看来得找乔素影出马了!萧何吏坐在办公室里,犹豫了半天,还是给乔素影发了个短信,不一会,乔素影便回了过来,只有一个字:“忙。”
萧何吏叹了口气,他知道乔素影不会像于燕和劳柳莽这样敷衍搪塞他,如果她说忙,那就一定是真的在忙得不得了。
当个区长也不容易,尤其是小影这样的人!萧何吏心里想着,脑海中又出现了于燕那程式化的笑容和干练的举止,不禁摇摇头,其实像于燕这样的人才该干区长。没能力的领导有能力的,对双方来说,都是种折磨,就小影这水平,即便两个关系不错,但要想领导好于燕这样的人肯定也会有难度,当领导的,最怕就是下属从心里对你的能力不认可。
无所事事地又做了一会,萧何吏下楼到司机班叫上了老张:“老张,咱们去牧羊乡一趟!”
老张忙点点头跑了出来,最近萧何吏没怎么用他的车,常常是一下班就跟劳柳莽一起走了,虽然萧何吏不是刻意的,甚至几乎都是被动的,但看在老张眼里,感觉就有些不同了,一是觉得萧何吏是劳柳莽的红人,再一个,也有点隐隐担心萧何吏对自己有了意见。
“萧局长,去哪?还是那个鸡场?嘿嘿,那天的菜真不错,可惜没吃完。
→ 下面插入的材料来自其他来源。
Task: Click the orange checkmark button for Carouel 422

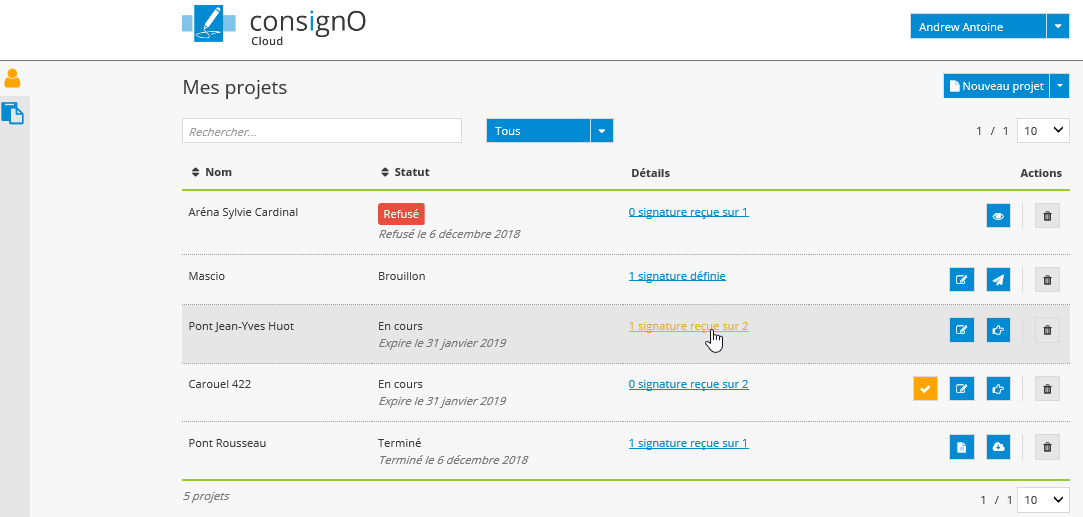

”老张一脸笑容地一边打火,一边笑着说道。
萧何吏明显感觉到了老张的情绪高涨,不过他并没有多想,还以为老张今天遇到了什么开心的事,便淡淡地笑笑说道:“去奶牛小区看看。”
“好嘞!”老张情绪饱满地应了一声,启动了破面包,出了政府大门,向牧羊乡驶去。
艳阳高照,奶牛小区建设工地上一片热火朝天,挖掘机、吊车、货车,车来车往,工人们也都忙得不亦乐乎。
萧何吏下了车,望着眼前热气腾腾的场面,心里的憋闷缓解了许多,向前走了几步,对一个正在推沙子的年轻小伙子喊道:“老陈在吗?”
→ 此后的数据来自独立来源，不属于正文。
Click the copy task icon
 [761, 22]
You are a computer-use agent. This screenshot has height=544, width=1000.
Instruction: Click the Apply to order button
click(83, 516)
年轻的小伙子疑惑地上下打量了萧何吏一眼,犹豫了一会,用手一指西边:“三叔在那边呢,要不要我帮你喊他过来?”
“不用,我过去吧。”萧何吏顺着小伙子指的方向,立刻看到了老陈的身影,正在那里忙忙碌碌地指挥着什么。
萧何吏心里有点好笑,便悄无声息地朝着老陈走了过去。
“你们,麻利点!小柱子,你他娘的……”老陈没有看到萧何吏,依然跟个司令官一样在那颐指气使着。
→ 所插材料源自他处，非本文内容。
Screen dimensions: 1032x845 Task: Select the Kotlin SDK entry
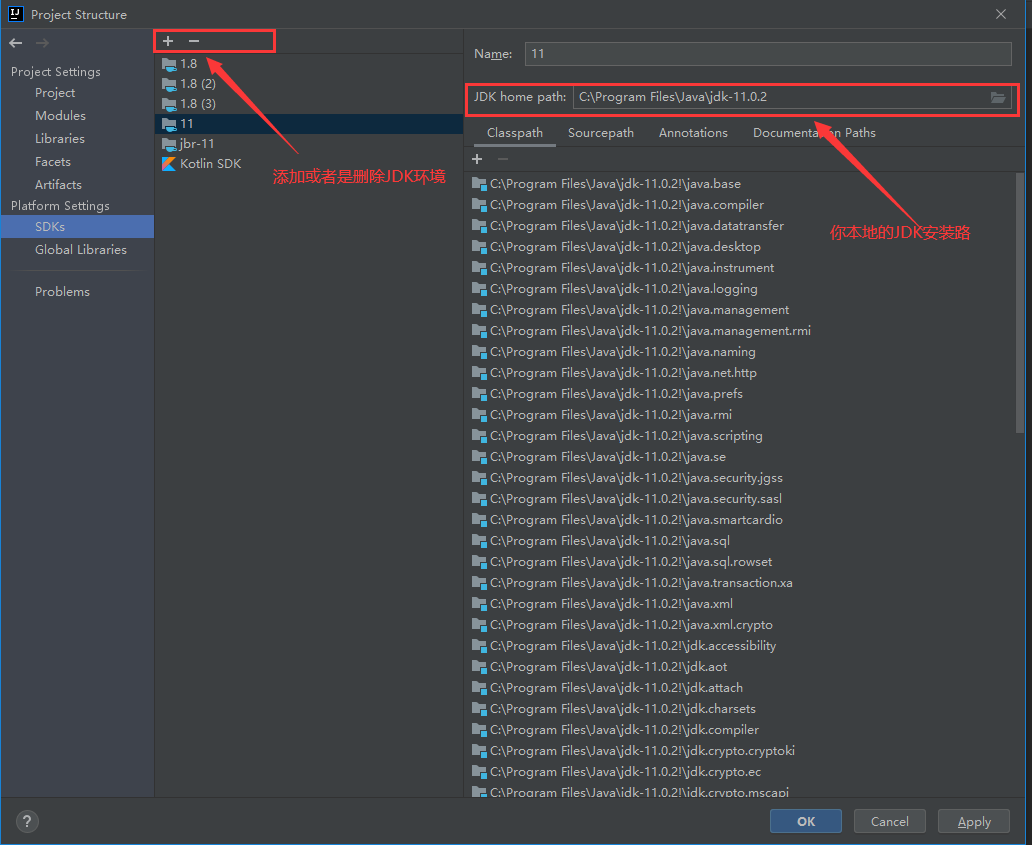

萧何吏望着老陈的神气劲,心里也高兴,竟然升起了恶作剧的念头,他悄悄走近老陈,慢慢地抬起脚放在老陈的屁股上,然后轻轻地一蹬,正在涂抹横飞的老陈立刻向前踉跄了几步,由于蹬的力很轻,所以肯定不会摔倒,但老陈却着实吓了一跳,这几天他在工地上当“最高首长”习惯了,哪个敢对他这样不敬,所以刚站好就立刻满脸怒色地转过来头骂道:“哪个王八羔子……啊?!萧局长!”